Ejemplos: un compañero lanza un balón y el otro debe correr y defenderlo, carrera de relvos con
saques,…
Fuerza: Esta es la cualidad más complicada para integrarla con aspectos técnicos. Lo más
efectivo suele ser trabajarla de forma aislada. El principal medio de trabajo son las pesas, aunque
existen otros medios como la pliometría, multilanzamientos con balones medicinales,…
Es muy importante en edades tempranas el trabajo con autocargas; abdominales, flexiones,
sentadillas,…
ADM: Esta cualidad es muy difícil de integrar, debiéndose trabajar con los estiramientos al
principio y final del entrenamiento.
Es muy importante trabajar con los estiramientos en tensión activa (en las clases prácticas lo
veremos detenidamente)
3.4 LAS LESIONES Y LA PREPARACIÓN FÍSICA
El voleibol, al igual que cualquier otro deporte que se practique con el objetivo de mejorar el
rendimiento posee altas probabilidades de que aparezcan lesiones. Cuando aparecen las lesiones
hay que tener varias cosas en cuenta:
-
Cuando un jugador tiene molestias serias hay que cuidarlo para que no se agrave la
lesión o se convierta en crónica
Es importante tener el asesoramiento de algún especialista (médico o fisioterapeuta)
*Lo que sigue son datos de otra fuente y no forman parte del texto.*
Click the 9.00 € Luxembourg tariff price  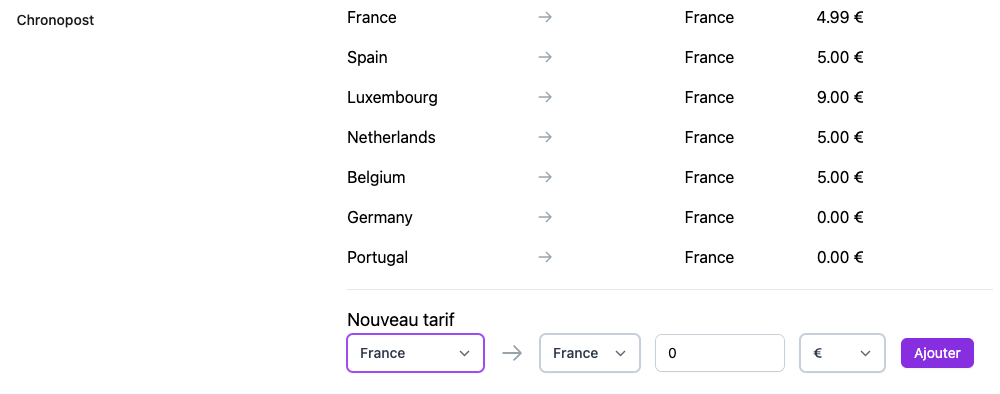[840, 98]
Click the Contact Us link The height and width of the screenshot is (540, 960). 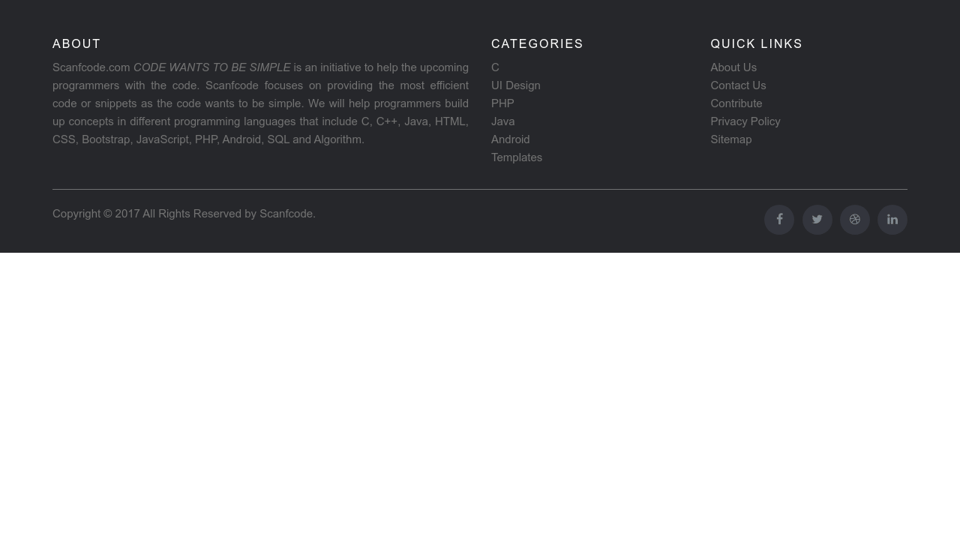(738, 86)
Aunque por un lado hay que procurar que un jugador lesionado no fuerce para no
hacerse más daño, hay que evitar también que se quede inactivo totalmente. (Por
ejemplo un jugador lesionado del hombro puede correr, saltar,…)
Actividad 7: Diseña los siguientes ejercicios
1. Diseña 3 ejercicios en los que se trabaje la velocidad de desplazamiento, uno con defensa,
otro con saque y otro con colocación
2. Diseña 3 ejercicios de velocidad de reacción y defensa
3. Diseña 1 ejercicio de resistencia aeróbica en el que se incluyan saques, recepciones,
colocaciones, ataques y bloqueos, con 8 jugadores. Y propón que harías para trabajar lo
mismo si tuvieses solo una pista con 13 jugadores.
4. Diseña 2 ejercicios de resistencia anaeróbica aláctica, uno con saque y otro con defensa.